DCMS responded: "It is right that we get funding out quickly with the safeguards taxpayers would expect to see in such a huge investment, and much more money has been invested into the sector since this report was compiled."

NAO's report notes that, up until December, no culturally significant business had failed.

The department is due to allocate a second £400m funding round announced in December later this month. Another £300m was added to the Culture Recovery Fund in last week's Budget.

So far, applications for grants are more than double what's available, with demand for loans also outstripping supply, the NAO says.

September 'cliff edge'

DCMS missed its own deadline to award all grants by September 25, the NAO found, as arm's-length bodies were only just beginning to make the first awards by then.

As of June, 65% of arts, entertainment and recreation businesses had stopped trading. DCMS estimated the sector's commercial income had dropped by 95% and expected the pandemic to cause "large scale financial failure" if targeted support wasn't provided, the NAO reports.

"The department considered the end of September 2020 represented a cliff-edge for the sector, with many organisations likely to close permanently if support was not available by then."

Its best case scenario was that social distancing requirements would gradually reduce until October 2020, with the sector returning to full strength by the end of March 2021.

However, the current reality exceeds the department's worst case scenario - that social distancing would remain until April and demand for cultural activities would be 40% of pre-Covid levels.

Its business case to Treasury aimed to support 75% of cultural organisations at risk

Funding shortfall

Recent funding announcements bring emergency support for the sector to £2bn - more than £1bn less than what it will need to survive.

DCMS estimated the gap in available funding for its worst case scenario at £3bn. 

It asked Treasury for up to £1.67bn, expecting to make more than 40% of that funding available as loans. It made just 17% of the initial £1.57bn available as loans, having determined most organisations don't earn enough to repay them.

Even then, organisations weren't interested: applications for grants were oversubscribed, while a £270m loans programme was undersubscribed. Still, Arts Council England (ACE) offered loans to just over half (57%) of applicants.

Demand for some upcoming funding streams exceeds that of the early stages of the pandemic, NAO reports.

By mid-February, 5,182 organisations had requested £646m for £300m in grants. Arts Council England had also received 43 applications for loans totalling £144.6m against a £100m budget.

Levelling up?

CRF funding awarded to date has had mixed impact on the Government's levelling up agenda.

While the 10% of local authorities deemed most in need of levelling up were more successful in their applications, they also asked for less and received a smaller proportion of funding compared with the least needy 10%.

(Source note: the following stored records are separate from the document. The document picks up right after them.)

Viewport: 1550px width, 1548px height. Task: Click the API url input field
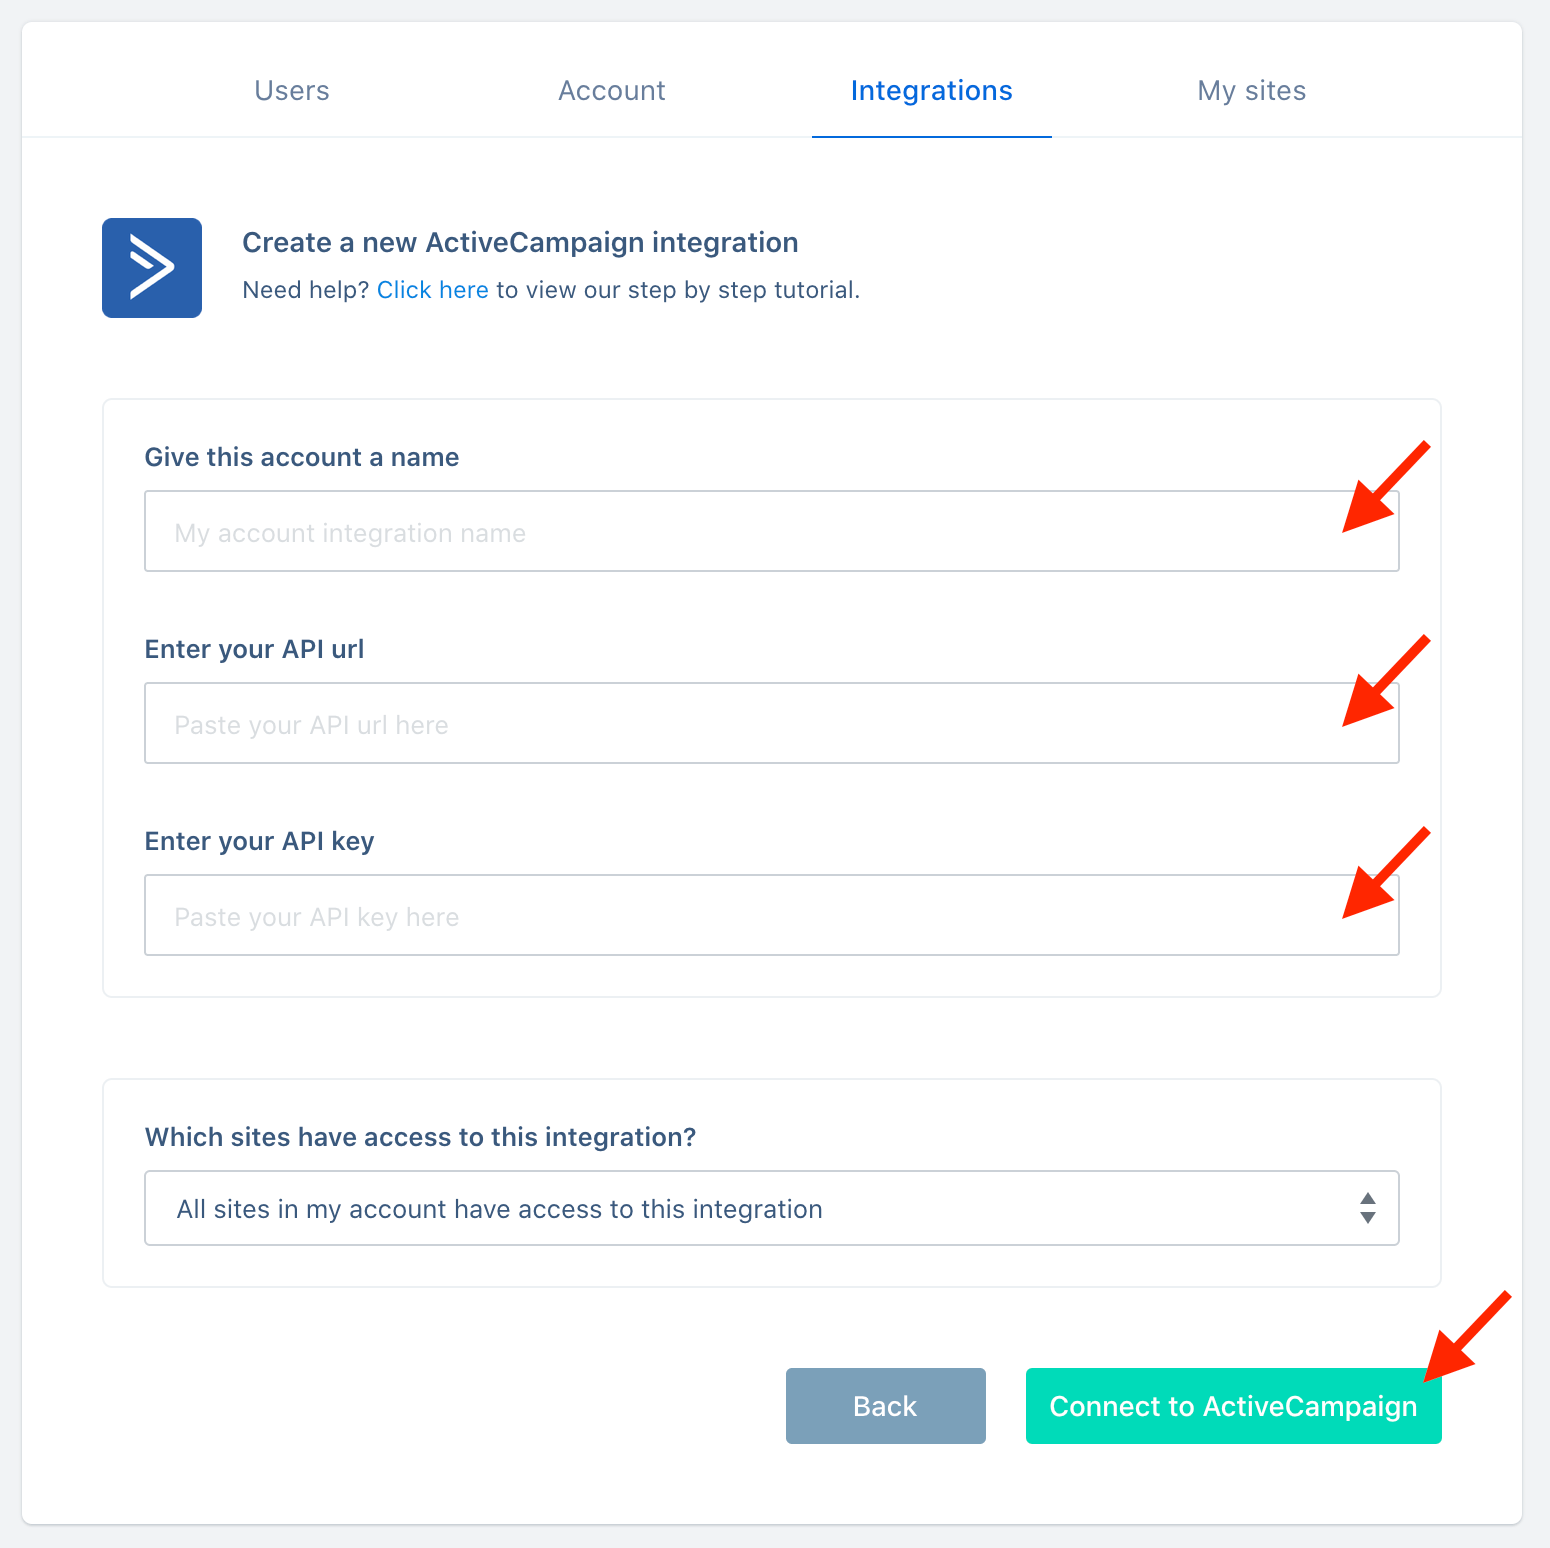click(772, 723)
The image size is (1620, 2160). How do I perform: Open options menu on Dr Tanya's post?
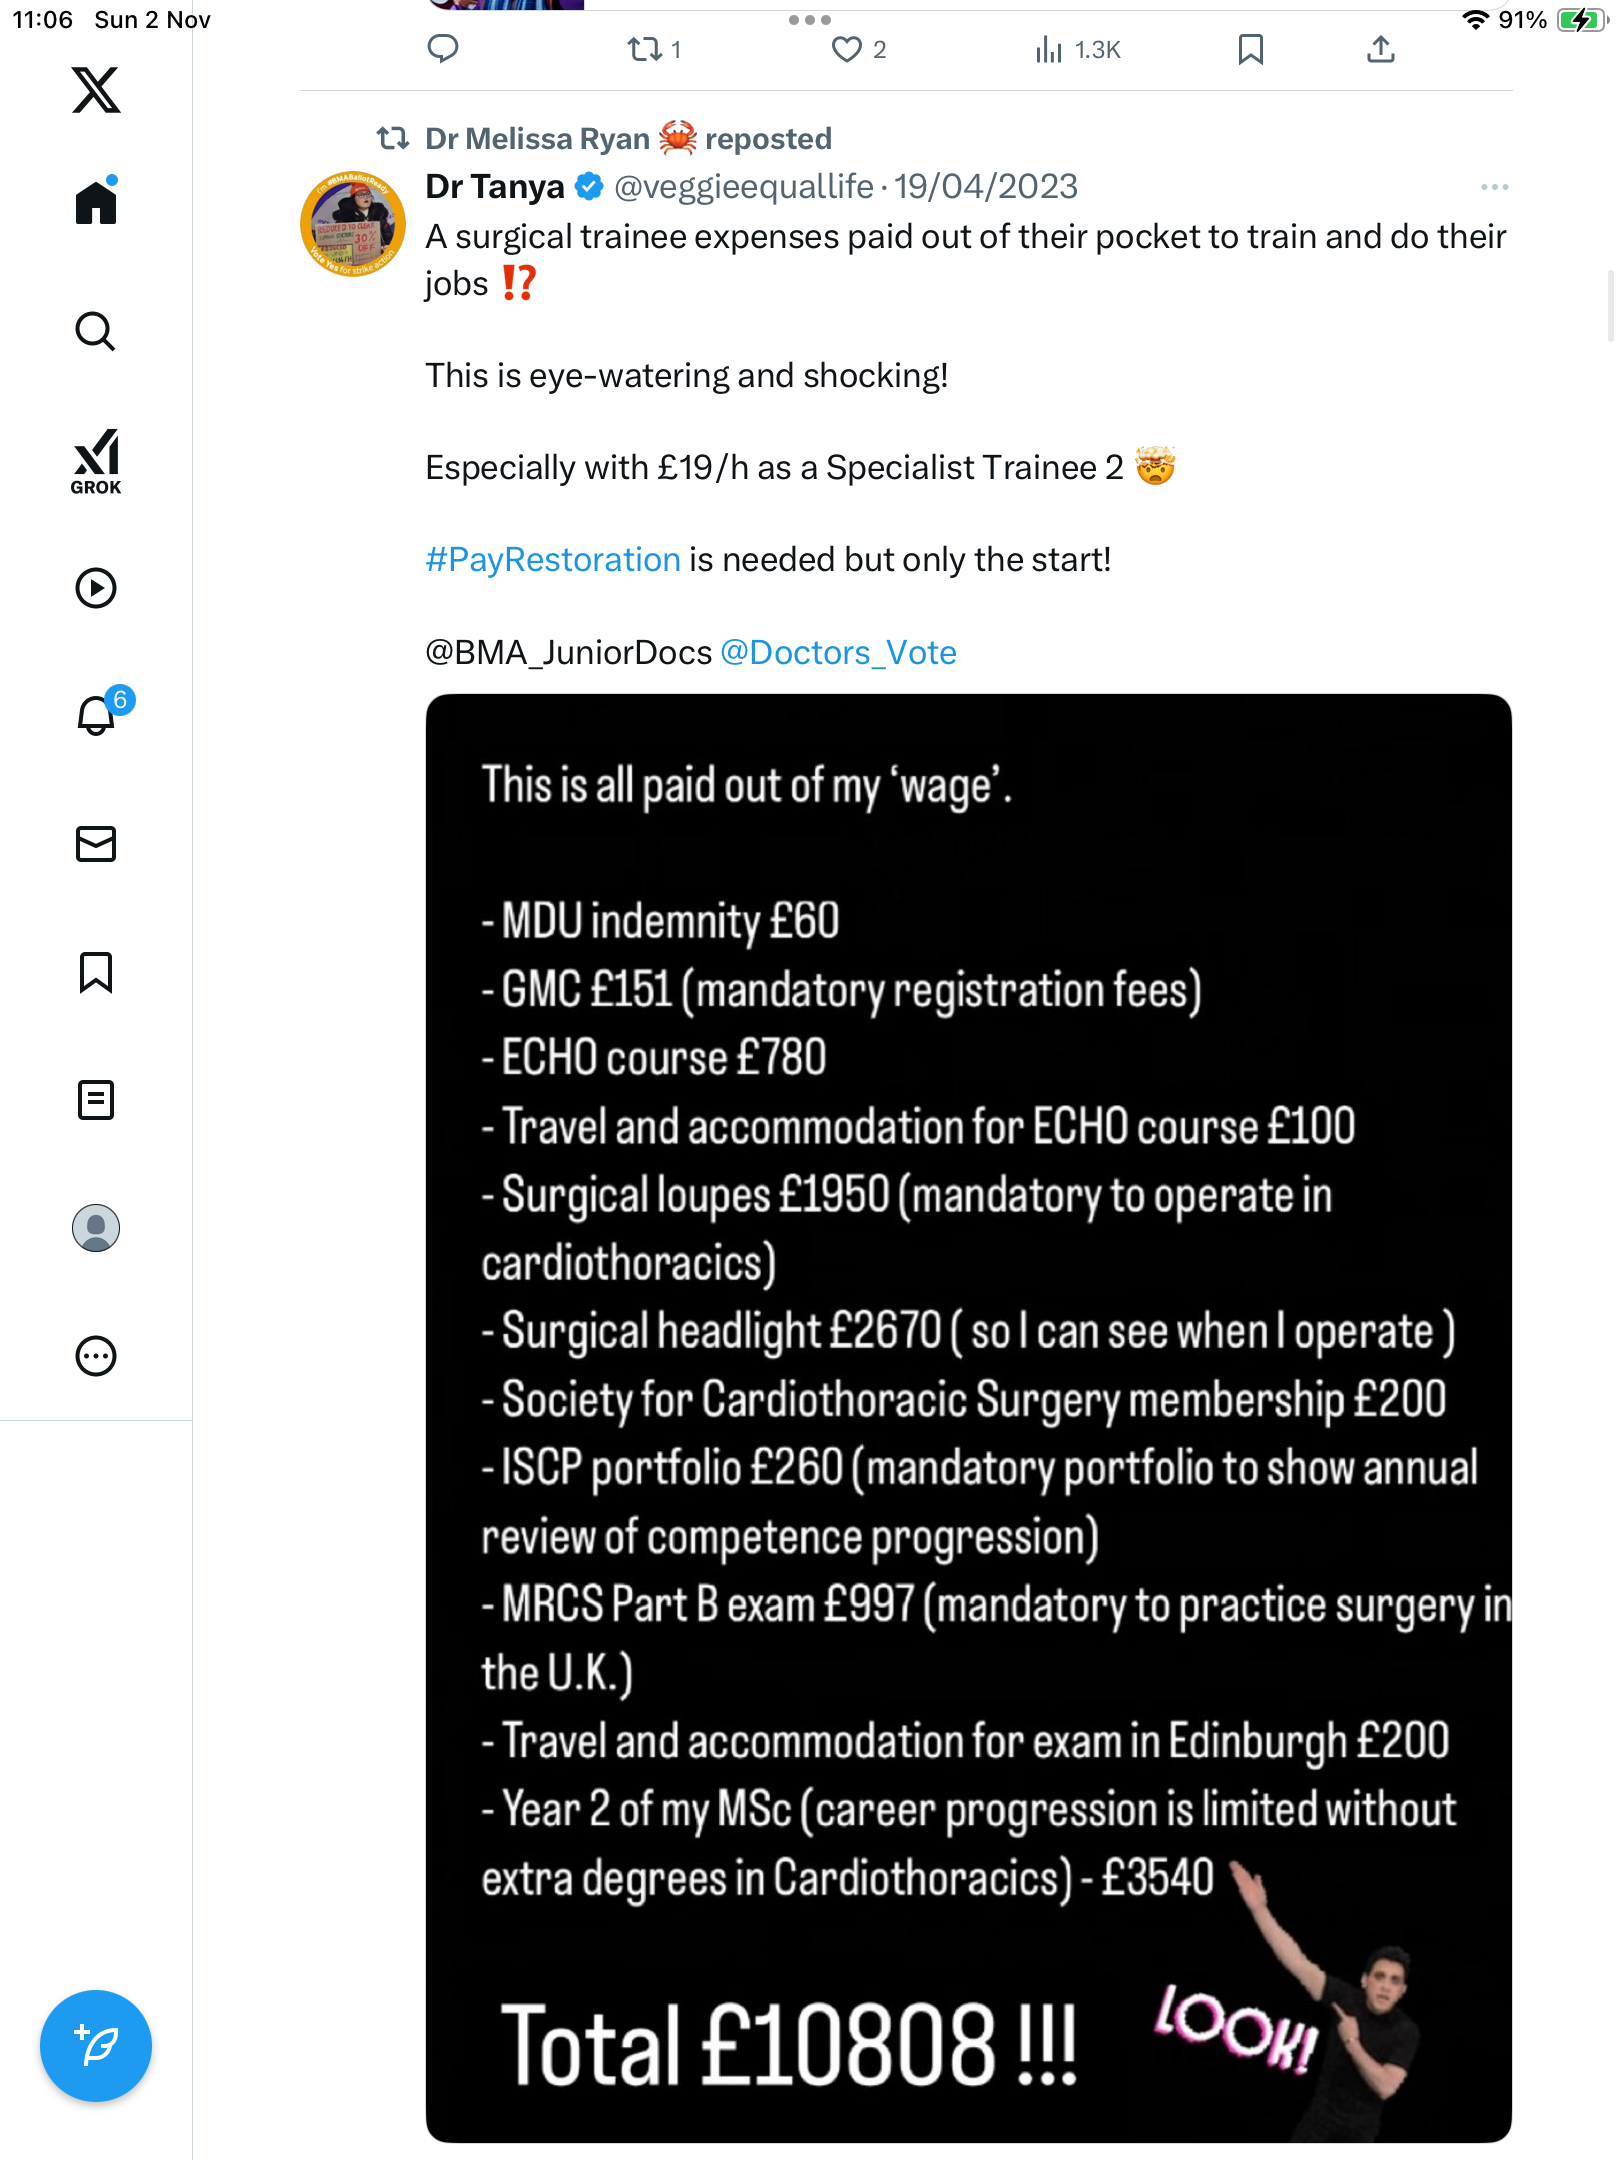tap(1494, 187)
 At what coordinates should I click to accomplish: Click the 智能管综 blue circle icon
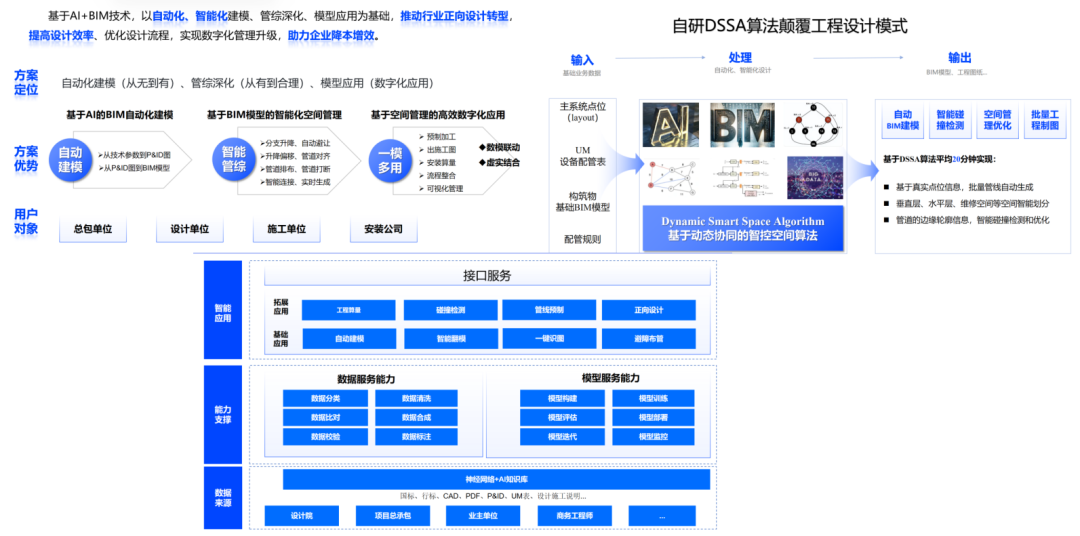233,161
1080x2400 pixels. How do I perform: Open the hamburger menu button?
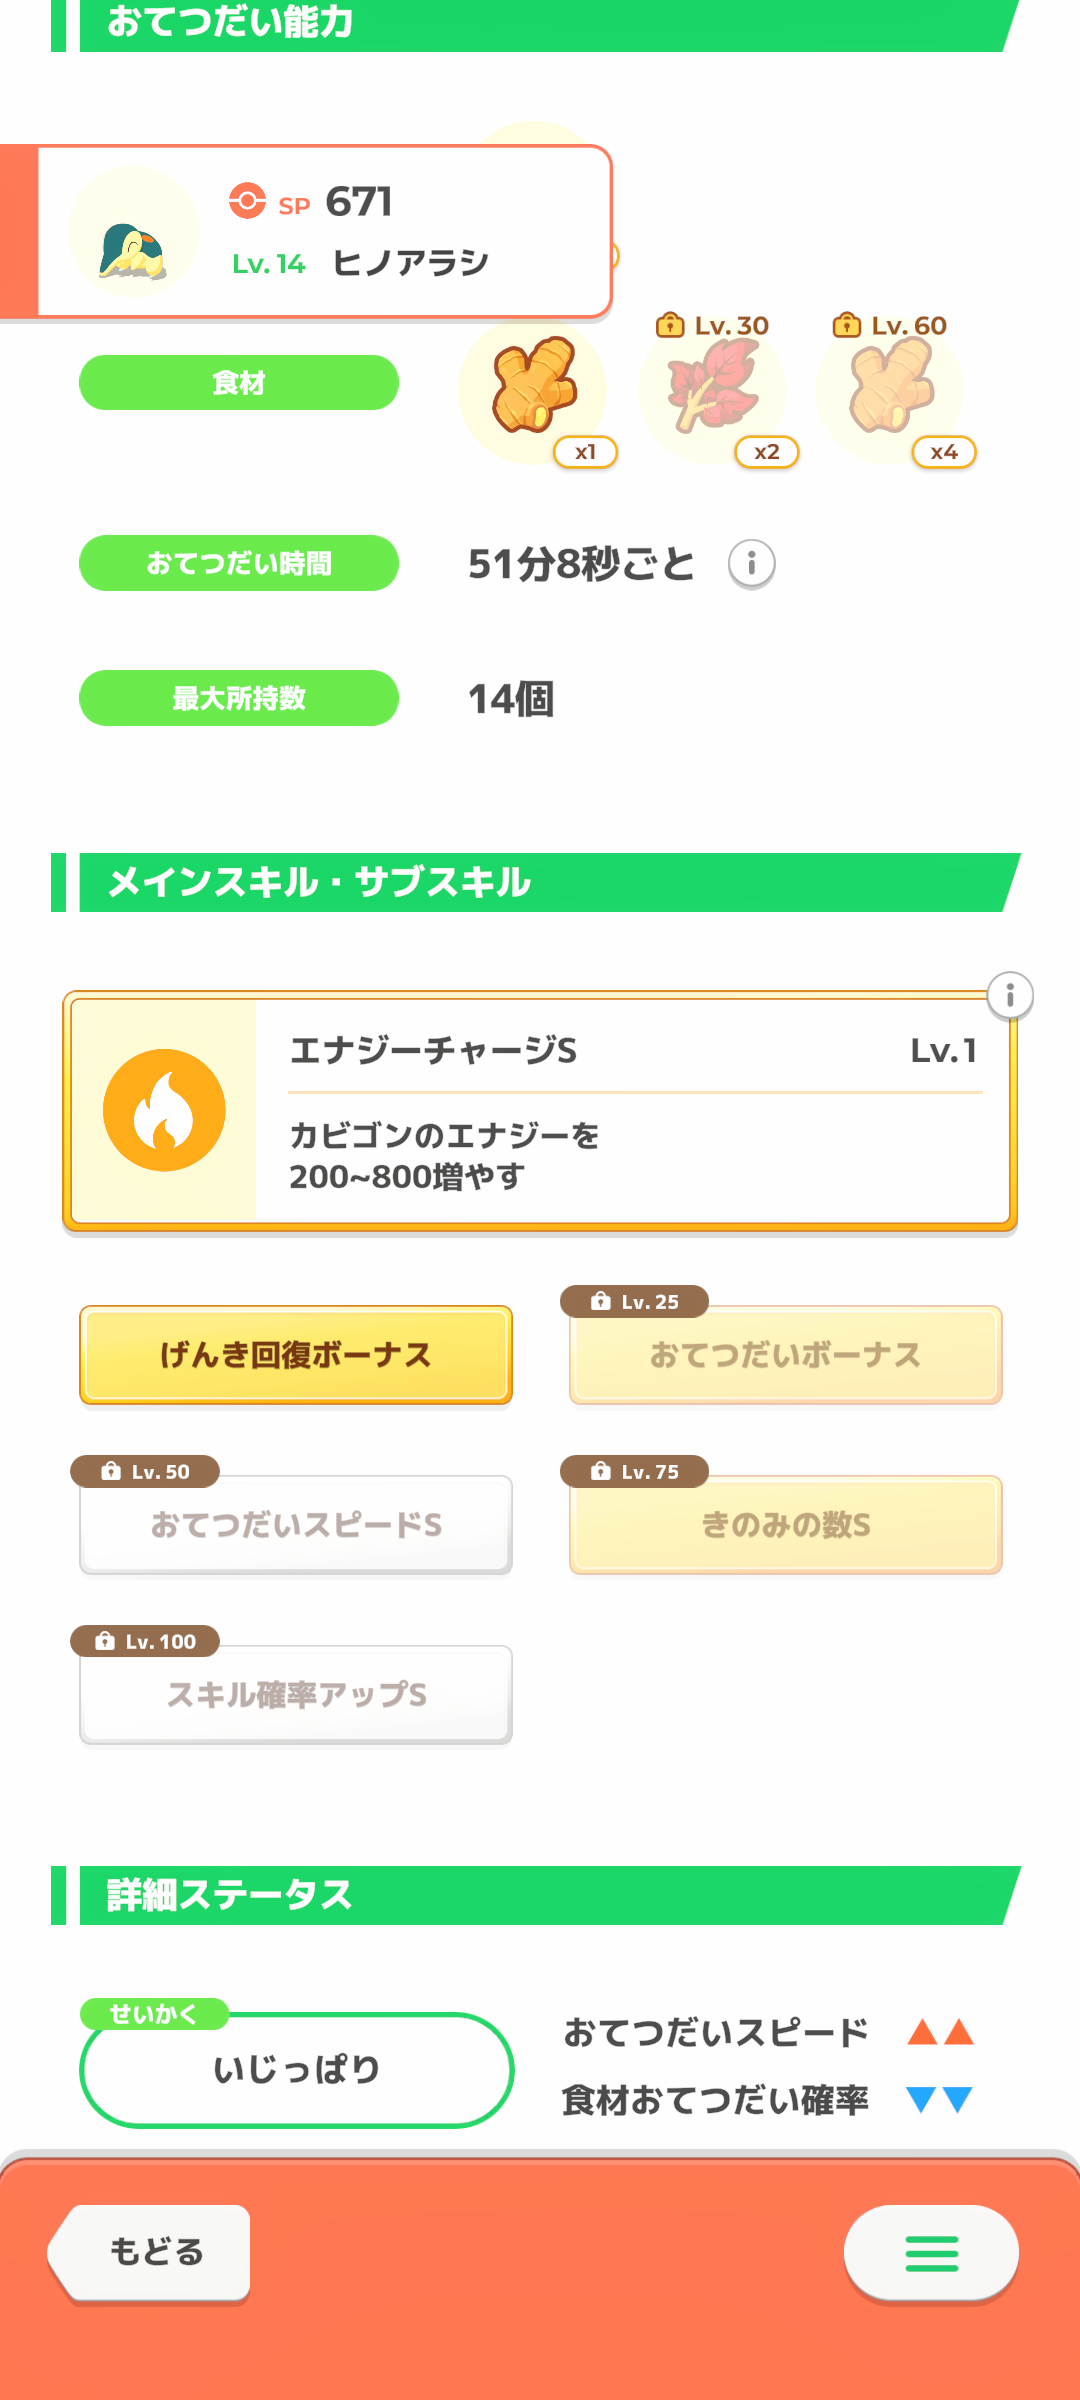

Success rates also varied by region: the North East had the highest at 79%, followed by the North West at 73%. The lowest rate was for organisations in Yorkshire and the Humber, London and the South West (66%).

London received nearly a third of all funding by December, followed by the North West and South East, which each received 12%.

The North East of England received the highest average revenue grant - more than £217,000.

Just 12% of revenue grants went to organisations in rural areas.

The NAO only considered CRF distribution within England.